TRAVAIL DEMANDÉ:
- a) Répondez brièvement, d'après l'article sur la clause d'insertion :
(i) Comment cette clause est-elle encore trop souvent perçue ?
(ii) Quelle part le titulaire du marché est-il amené à réserver à des publics éloignés de l'emploi ?
(iii) Que désigne le sigle GEIQ ?
- b) Rédigez la suite de l'article sur la clause d'insertion dans les marchés publics, à partir de sa dernière ligne.

EXTRAIT DU DOCUMENT:
§ §
VICTORYUS - Clause d’insertion : levier stratégique ou contrainte dans les marchés publics ?

07/07/2025

Clause d’insertion : levier stratégique ou contrainte dans les marchés publics ?

La clause d’insertion, encore trop souvent perçue comme un passage obligé purement administratif, est en réalité un puissant levier stratégique.

La clause d’insertion, encore trop souvent perçue comme un passage obligé purement administratif, est en réalité un puissant levier stratégique. Bien maîtrisée, elle peut renforcer la qualité de votre réponse, crédibiliser votre positionnement et créer de la valeur au niveau local.

Qu’est-ce qu’une clause d’insertion ?

La clause d’insertion est une disposition contractuelle inscrite dans certains marchés publics. Elle impose ou encourage le titulaire du marché à réserver une part des heures de travail à des publics éloignés de l’emploi. Ces publics incluent notamment :

  • Les demandeurs d’emploi de longue durée
  • Les jeunes sans qualification
  • Les bénéficiaires de minima sociaux
  • Les travailleurs handicapés
  • Les personnes accompagnées par des structures d’insertion ou des GEIQ (Groupement d’Employeurs pour l’Insertion et la Qualification).
§ §
DONNÉES FOURNIES:
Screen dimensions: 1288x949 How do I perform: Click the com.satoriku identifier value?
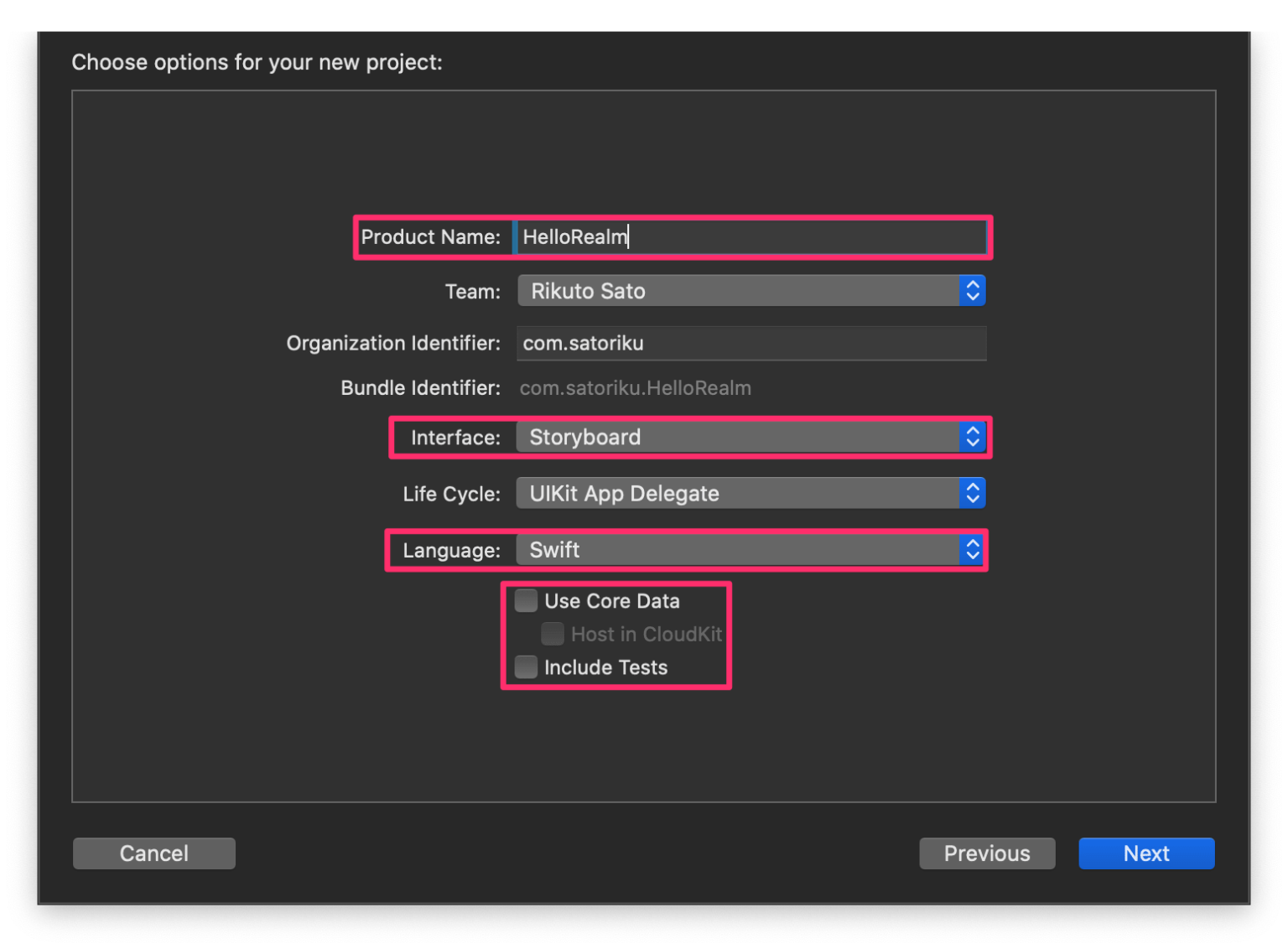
§ §
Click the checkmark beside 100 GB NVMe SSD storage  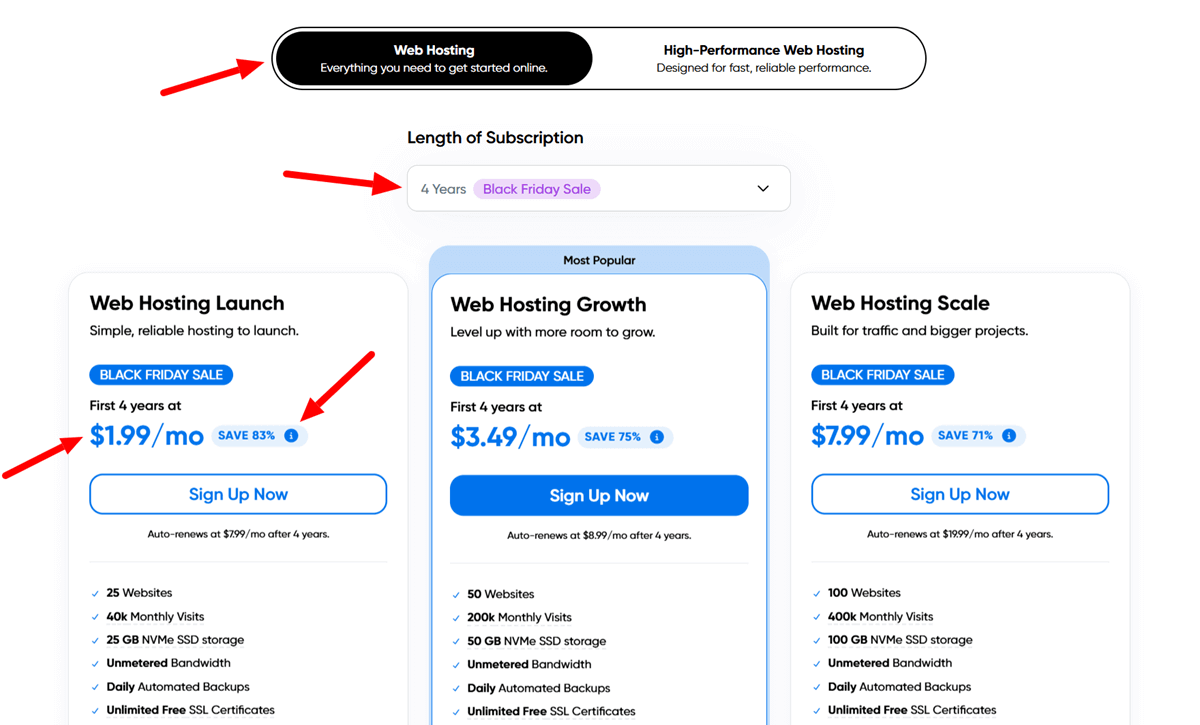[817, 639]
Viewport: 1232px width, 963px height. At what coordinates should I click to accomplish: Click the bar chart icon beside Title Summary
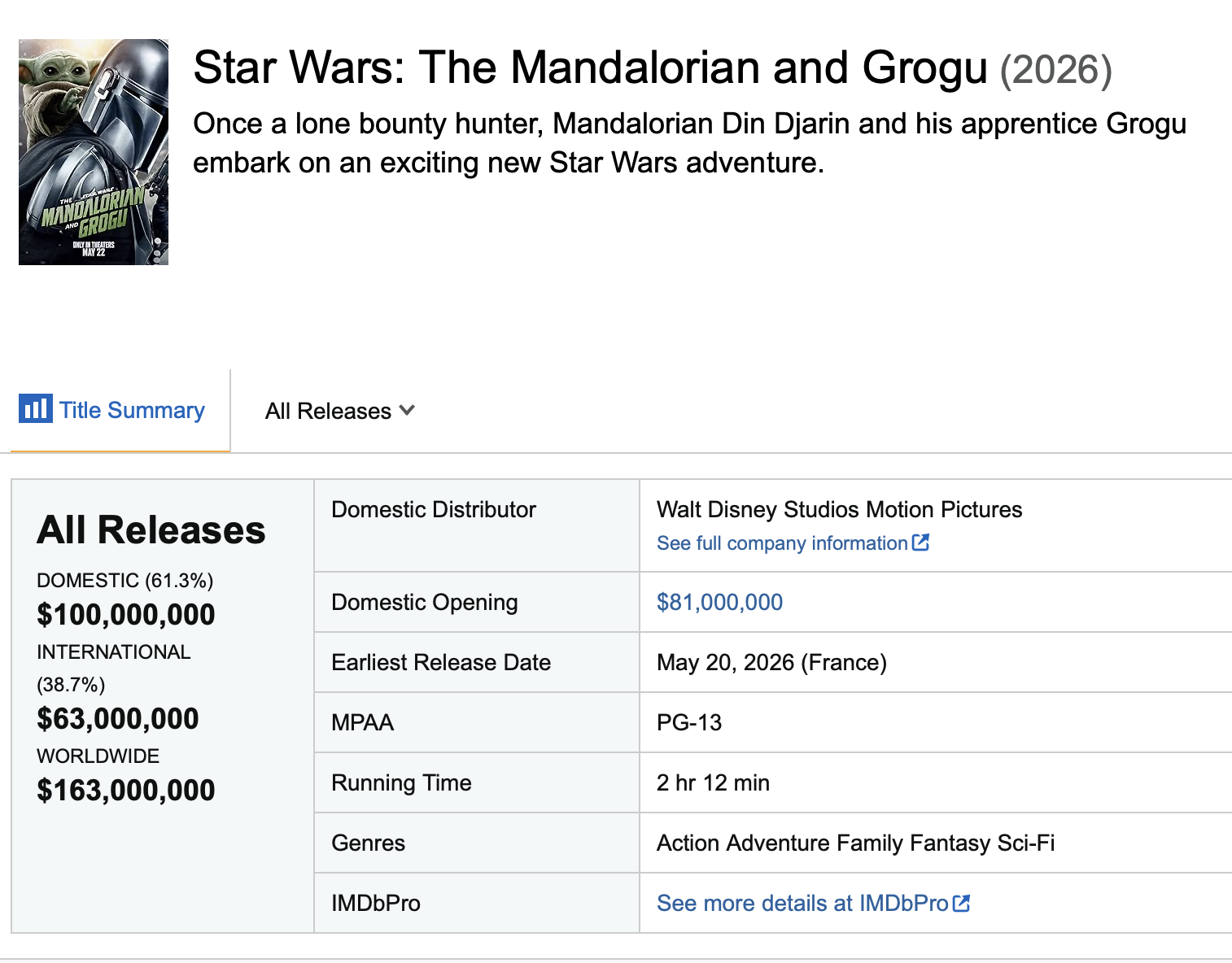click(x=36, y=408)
§ §
RÉSULTATS ATTENDUS:
- a)
(i) Comme un passage obligé purement administratif.
(ii) Une part des heures de travail.
(iii) Groupement d'Employeurs pour l'Insertion et la Qualification.

- b)
Pourquoi cette clause est-elle de plus en plus utilisée ?

La clause d’insertion s’inscrit dans une logique de commande publique responsable. Elle permet à l’acheteur d’utiliser son budget comme un outil d’impact social, tout en répondant à ses besoins opérationnels. Trois objectifs sont généralement recherchés :

  • Favoriser l’emploi local et lutter contre l’exclusion
  • Développer des compétences dans les territoires
  • Impliquer les entreprises dans une logique partenariale avec les acteurs sociaux

Ce que dit la réglementation en 2025

Jusqu’ici incitative, l’insertion devient progressivement une exigence généralisée. Le décret n°2024-1234 du 15 mars 2025 (à paraître) prévoit que les acheteurs publics devront intégrer une clause sociale dans tous les marchés dépassant les seuils européens, sauf cas dûment justifiés. Cette évolution s’inscrit dans le cadre de la stratégie nationale pour l’inclusion et l’économie sociale et solidaire.

📌 À noter : Les acheteurs sont également accompagnés par des facilitateurs de clauses sociales pour assurer leur mise en œuvre opérationnelle.

Les erreurs à éviter

  • Penser que l’insertion est "optionnelle" : si elle est présente dans le règlement de consultation, elle engage.
  • Se contenter d’un engagement flou ou générique : les réponses doivent être concrètes, chiffrées et localisées.
  • Oublier de démontrer la faisabilité de l’action : les acheteurs veulent s’assurer que l’engagement ne restera pas théorique.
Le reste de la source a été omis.